Somut olaya gelince; dava tarihinde tarafların çekişme konusu 7 parsel sayılı taşınmazda paydaş oldukları halde, mahkemece davalının kayden bir hakkının bulunmadığı benimsenmiş, davacıların çekişmeli taşınmazda paylarına karşılık çekişmesiz olarak kullanabilecekleri yer bulunup bulunmadığı, taşınmazın tümünün kimler tarafından kullanıldığı yeterince araştırılmamış ve keşfen saptanmamıştır.
Hal böyle olunca; yukarıda açıklanan ilkeler çerçevesinde araştırma yapılarak fiili kullanım biçimi oluştu ise çekişmeli işyerinin kimin kullanımına bırakıldığının, oluşmadı ise dava tarihine göre çekişmeli taşınmazda davacıların paylarına karşılık kullanabilecekleri ya da kullandıkları yer olup olmadığının saptanması, bu saptamaya göre ecrimisil isteğinin değerlendirilmesi, yargılama sırasında davalının payını üçüncü kişiye devretmesi üzerine taşınmazı halen kullanıp kullanmadığının ya da üçüncü kişiye kullandırıp kullandırmadığının açıklığa kavuşturulması, kullanmayı ya da üçüncü kişiye kullandırmayı sürdürüyor ise elatmanın önlenmesi isteğinin kabul edilmesi, aksi halde konusuz kaldığından karar verilmesine yer olmadığına karar verilmesi gerekirken, noksan soruşturma ile yetinilerek yazılı olduğu biçimde karar verilmesi doğru olmadığı gibi, kabule görede; yargılama sırasında davacı tarafın yaptığı yargılama giderleri eksik hesaplanarak hüküm yerinde davacı aleyhine yanlış mahsup yapılması da isabetli değildir.
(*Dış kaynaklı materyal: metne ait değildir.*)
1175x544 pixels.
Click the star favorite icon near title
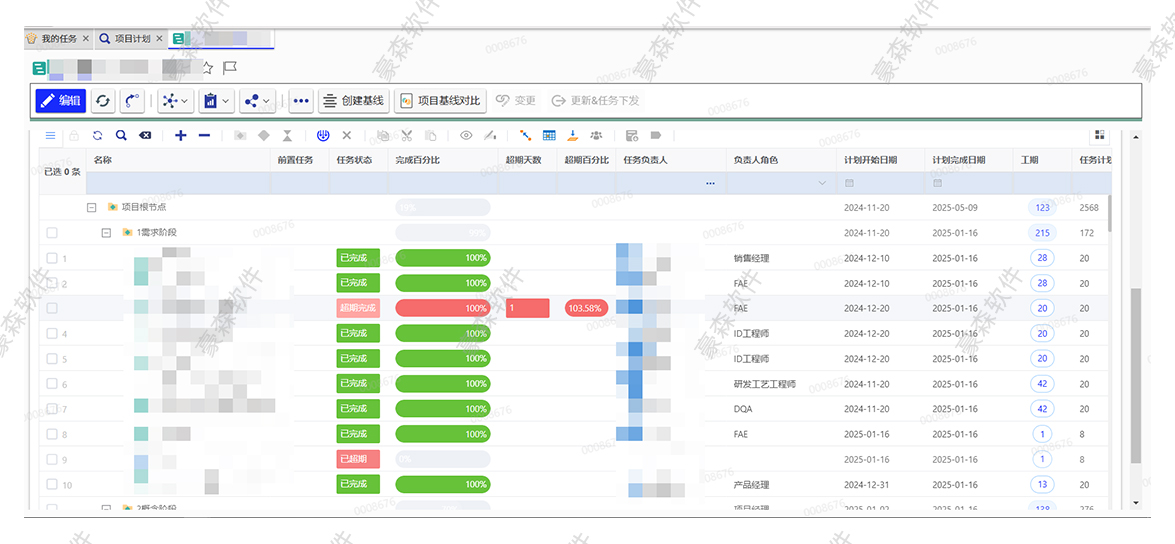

SONUÇ: Tarafların temyiz itirazları yerindedir. Kabulü ile hükmün açıklanan nedenlerle (6100 sayılı Yasanın geçici 3. maddesi yollaması ile) 1086 sayılı HUMK.'nın 428. maddesi gereğince BOZULMASINA, alınan peşin harcın temyiz edene geri verilmesine, 24.03.2015 tarihinde oybirliği ile, karar verildi.